(Records for locating described items)

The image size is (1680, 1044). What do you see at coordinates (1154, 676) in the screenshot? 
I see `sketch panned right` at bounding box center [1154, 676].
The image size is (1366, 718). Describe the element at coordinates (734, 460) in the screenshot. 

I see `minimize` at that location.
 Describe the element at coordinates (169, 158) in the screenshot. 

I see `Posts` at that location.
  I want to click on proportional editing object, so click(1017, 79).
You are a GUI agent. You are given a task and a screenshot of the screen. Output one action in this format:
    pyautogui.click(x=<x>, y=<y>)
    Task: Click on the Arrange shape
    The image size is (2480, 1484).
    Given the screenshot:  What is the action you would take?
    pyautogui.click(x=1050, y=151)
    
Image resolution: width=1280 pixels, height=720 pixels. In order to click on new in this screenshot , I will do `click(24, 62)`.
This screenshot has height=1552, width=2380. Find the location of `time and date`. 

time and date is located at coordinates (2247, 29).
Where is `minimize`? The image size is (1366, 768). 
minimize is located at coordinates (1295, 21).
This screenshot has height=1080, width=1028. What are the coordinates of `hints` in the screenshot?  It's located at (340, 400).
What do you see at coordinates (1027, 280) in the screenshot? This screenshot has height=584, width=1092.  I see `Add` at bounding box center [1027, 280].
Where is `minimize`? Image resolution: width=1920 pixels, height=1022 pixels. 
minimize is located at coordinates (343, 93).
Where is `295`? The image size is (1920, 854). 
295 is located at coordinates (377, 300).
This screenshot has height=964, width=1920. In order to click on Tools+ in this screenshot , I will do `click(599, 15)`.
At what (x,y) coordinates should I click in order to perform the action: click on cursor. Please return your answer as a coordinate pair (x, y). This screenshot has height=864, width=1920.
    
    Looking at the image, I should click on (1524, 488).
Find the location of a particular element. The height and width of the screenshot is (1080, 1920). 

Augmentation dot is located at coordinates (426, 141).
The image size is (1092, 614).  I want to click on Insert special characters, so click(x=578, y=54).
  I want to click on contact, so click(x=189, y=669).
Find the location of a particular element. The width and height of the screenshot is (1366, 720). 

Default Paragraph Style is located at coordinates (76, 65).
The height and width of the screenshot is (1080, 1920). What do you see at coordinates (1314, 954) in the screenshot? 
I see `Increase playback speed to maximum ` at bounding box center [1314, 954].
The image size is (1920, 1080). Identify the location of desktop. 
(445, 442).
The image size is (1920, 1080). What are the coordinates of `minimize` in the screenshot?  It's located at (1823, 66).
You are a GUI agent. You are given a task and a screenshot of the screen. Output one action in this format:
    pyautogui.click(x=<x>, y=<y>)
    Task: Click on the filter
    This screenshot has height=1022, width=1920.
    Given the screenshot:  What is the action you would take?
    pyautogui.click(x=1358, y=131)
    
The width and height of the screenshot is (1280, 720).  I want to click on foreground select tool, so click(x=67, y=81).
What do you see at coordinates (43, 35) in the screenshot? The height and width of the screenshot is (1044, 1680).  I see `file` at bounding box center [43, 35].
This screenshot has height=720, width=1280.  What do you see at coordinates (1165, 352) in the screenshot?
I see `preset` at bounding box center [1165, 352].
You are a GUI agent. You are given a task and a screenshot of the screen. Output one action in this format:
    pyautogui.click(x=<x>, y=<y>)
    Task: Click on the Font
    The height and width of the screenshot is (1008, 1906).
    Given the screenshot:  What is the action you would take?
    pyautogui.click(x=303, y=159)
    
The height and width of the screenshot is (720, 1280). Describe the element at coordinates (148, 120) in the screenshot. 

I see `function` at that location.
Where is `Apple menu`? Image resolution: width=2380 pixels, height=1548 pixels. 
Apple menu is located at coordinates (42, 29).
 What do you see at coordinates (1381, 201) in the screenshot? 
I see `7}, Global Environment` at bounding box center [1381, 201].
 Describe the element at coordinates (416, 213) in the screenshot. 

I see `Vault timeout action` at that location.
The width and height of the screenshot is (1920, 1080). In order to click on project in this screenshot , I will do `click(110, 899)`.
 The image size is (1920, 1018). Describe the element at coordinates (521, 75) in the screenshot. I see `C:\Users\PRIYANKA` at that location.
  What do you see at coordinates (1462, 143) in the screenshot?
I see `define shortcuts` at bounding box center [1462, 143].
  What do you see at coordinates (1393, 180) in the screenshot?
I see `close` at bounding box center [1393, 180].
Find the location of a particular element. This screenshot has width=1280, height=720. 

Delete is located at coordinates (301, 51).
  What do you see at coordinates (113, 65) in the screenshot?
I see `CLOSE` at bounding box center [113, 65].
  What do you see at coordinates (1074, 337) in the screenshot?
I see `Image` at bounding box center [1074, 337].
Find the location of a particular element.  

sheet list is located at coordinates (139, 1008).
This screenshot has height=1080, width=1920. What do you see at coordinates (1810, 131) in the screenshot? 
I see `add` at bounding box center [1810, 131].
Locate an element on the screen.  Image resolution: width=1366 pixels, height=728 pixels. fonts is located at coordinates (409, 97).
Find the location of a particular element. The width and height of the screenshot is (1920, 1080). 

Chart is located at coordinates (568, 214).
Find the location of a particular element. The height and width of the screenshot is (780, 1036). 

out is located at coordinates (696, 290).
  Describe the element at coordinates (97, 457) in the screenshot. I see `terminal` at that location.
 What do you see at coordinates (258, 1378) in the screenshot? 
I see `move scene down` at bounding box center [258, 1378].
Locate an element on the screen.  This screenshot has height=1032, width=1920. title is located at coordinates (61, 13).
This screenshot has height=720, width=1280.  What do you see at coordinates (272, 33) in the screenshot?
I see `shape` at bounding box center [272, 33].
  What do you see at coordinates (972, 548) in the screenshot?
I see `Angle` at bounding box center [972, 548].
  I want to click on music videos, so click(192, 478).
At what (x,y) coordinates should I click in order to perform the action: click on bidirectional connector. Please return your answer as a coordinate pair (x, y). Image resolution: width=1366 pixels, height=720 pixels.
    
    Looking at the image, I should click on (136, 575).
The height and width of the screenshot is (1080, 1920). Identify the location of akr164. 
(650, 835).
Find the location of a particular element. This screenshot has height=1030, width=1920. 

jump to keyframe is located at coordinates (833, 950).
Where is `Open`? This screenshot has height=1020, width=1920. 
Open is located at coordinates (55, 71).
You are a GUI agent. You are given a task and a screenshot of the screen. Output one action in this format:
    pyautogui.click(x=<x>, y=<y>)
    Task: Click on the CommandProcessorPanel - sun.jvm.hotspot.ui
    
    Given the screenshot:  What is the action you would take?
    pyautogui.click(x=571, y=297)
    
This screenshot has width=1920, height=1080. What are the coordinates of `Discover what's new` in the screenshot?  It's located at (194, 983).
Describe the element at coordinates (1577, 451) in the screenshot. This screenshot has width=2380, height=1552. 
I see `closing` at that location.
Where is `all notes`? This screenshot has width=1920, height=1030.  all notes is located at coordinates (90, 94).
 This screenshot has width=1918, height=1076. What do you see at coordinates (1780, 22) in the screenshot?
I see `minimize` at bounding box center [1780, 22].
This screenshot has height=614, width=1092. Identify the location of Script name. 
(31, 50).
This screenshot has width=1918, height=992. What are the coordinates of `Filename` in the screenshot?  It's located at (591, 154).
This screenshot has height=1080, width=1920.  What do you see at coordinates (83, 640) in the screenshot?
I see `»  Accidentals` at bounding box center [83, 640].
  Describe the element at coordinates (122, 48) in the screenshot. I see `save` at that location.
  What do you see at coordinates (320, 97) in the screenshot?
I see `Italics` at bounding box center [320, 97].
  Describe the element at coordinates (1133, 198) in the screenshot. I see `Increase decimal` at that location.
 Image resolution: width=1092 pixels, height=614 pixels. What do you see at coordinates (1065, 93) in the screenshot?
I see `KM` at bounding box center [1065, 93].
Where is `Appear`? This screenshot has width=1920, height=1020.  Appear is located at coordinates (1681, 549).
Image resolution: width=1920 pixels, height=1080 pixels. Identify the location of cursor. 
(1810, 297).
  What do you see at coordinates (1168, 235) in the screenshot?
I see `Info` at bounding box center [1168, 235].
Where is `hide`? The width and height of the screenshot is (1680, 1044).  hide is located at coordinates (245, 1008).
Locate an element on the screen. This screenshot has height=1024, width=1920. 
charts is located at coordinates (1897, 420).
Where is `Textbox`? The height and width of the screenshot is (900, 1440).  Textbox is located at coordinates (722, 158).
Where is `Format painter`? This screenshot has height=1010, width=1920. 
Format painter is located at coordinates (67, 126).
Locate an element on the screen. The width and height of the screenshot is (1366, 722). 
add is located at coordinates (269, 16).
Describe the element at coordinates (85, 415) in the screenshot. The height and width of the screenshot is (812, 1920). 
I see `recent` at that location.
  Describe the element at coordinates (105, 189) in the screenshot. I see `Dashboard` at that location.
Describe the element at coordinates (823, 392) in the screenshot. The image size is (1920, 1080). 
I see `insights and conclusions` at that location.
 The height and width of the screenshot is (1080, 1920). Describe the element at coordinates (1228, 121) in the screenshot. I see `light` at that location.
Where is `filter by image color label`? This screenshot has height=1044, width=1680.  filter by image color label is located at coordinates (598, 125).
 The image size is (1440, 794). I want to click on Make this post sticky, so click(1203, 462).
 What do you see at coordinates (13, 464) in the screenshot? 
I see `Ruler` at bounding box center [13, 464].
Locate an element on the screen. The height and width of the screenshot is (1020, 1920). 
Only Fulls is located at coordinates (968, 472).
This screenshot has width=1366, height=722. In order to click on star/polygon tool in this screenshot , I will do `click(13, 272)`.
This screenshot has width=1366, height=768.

→ **Challenge**:
Gather every line of the records above that contains the string "Apple". Case counts.

→ **Result for this exercise**:
Where is `Apple menu`? Image resolution: width=2380 pixels, height=1548 pixels. 
Apple menu is located at coordinates (42, 29).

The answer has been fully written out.